Alternativas para inclusão social dos portadores de necessidades especiais
Enviada em 03/11/2017
A educação como transformador social
‘‘Se a educação sozinha não transforma a sociedade, tampouco sem ela a sociedade muda.’’ Essa ideologia estabelecida pelo filósofo educador Paulo Freire, na qual o ensino é capaz de configurar as relações ética e moral, reflete a possibilidade de mudança no dilema dos deficientes e alternativas para a inclusão social dos portadores de necessidades especiais no Brasil. Desse modo, é preciso que existam ações efetivas para que ocorram mudanças radicais na sociedade.
Em primeiro lugar, a seara governamental é a principal responsável pela continuidade do transtorno social. A Constituição Federal, cujas leis garantem direitos que devem ser respeitados, no Artigo 205, determina que todos possuem o direito de qualidade e igualdade na educação. Nesse viés, a educação precária intensifica as péssimas condições para proporcionar a assistência aos deficientes, ocasionando a violação da Carta Magna pela negligência e, consequentemente, o abandono na educação e a exclusão social.
Além disso, todo ser humano possui direitos imprescritíveis, personalíssimos e inalienáveis. A Segunda Geração dos Direitos Humanos surgiu com a Revolução Industrial, e tem como marca o papel do Estado em garantir direitos de oportunidade iguais a todos os cidadãos. Nesse contexto, é inadmissível que o Brasil – signatário dos Direitos Humanos – perpetue ações contrárias às leis estipuladas pela constituição e Direitos Humanos, em que falta estrutura no ensino e também na saúde pública, o que falta médicos especializados e medicamentos essenciais para os deficientes.
Portanto, propostas devem entrar em vigor a fim de solucionar problemas já mencionados. Para tanto, o Governo deve impulsionar as mudanças e a inclusão social, fiscalizando severamente as denúncias contra a irregularidade na saúde e educação com o incentivo de delações, vinculado ao Ministério da Educação, devem realizar o planejamento para as modificações nas escolas e na infraestrutura para a acessibilidade e no amparo aos portadores de necessidades especiais para ocasionar a inclusão nas escolas. Ademais, o Ministério da Saúde deve ampliar postos de atendimento com especialização aos médicos para melhor atendimento aos deficientes, criando programas e cursos específicos no atendimento aos portadores de necessidade especiais, com nova infraestrutura e apoio na melhor qualidade de vida, preservando a dignidade humana e igualdade em direitos. Assim, o Brasil abandonará as frustrações e a democracia tornar-se-á realidade.

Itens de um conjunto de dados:
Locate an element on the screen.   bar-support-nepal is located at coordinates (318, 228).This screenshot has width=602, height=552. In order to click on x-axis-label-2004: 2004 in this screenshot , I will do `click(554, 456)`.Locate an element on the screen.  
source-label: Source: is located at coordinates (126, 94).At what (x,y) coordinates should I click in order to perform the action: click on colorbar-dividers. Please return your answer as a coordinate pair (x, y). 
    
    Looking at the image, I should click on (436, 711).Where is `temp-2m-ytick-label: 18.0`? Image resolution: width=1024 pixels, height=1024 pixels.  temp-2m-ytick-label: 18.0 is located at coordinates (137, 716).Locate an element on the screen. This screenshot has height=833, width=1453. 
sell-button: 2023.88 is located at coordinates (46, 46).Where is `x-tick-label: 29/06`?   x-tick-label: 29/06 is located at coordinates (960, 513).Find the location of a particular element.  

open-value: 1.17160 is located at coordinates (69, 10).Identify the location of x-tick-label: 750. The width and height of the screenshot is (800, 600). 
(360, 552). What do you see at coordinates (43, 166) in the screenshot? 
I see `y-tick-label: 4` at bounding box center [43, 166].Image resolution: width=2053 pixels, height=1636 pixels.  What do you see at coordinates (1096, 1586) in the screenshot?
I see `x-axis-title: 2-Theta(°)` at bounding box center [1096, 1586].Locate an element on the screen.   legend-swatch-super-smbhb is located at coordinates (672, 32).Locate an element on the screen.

_TAREFA PROPOSTA_: Transcreva do texto sobre inclusão social a passagem entre "Em primeiro lugar, a" e "a exclusão social.", incluindo esses dois trechos.

_RESPOSTA AO EXERCÍCIO_:
Em primeiro lugar, a seara governamental é a principal responsável pela continuidade do transtorno social. A Constituição Federal, cujas leis garantem direitos que devem ser respeitados, no Artigo 205, determina que todos possuem o direito de qualidade e igualdade na educação. Nesse viés, a educação precária intensifica as péssimas condições para proporcionar a assistência aos deficientes, ocasionando a violação da Carta Magna pela negligência e, consequentemente, o abandono na educação e a exclusão social.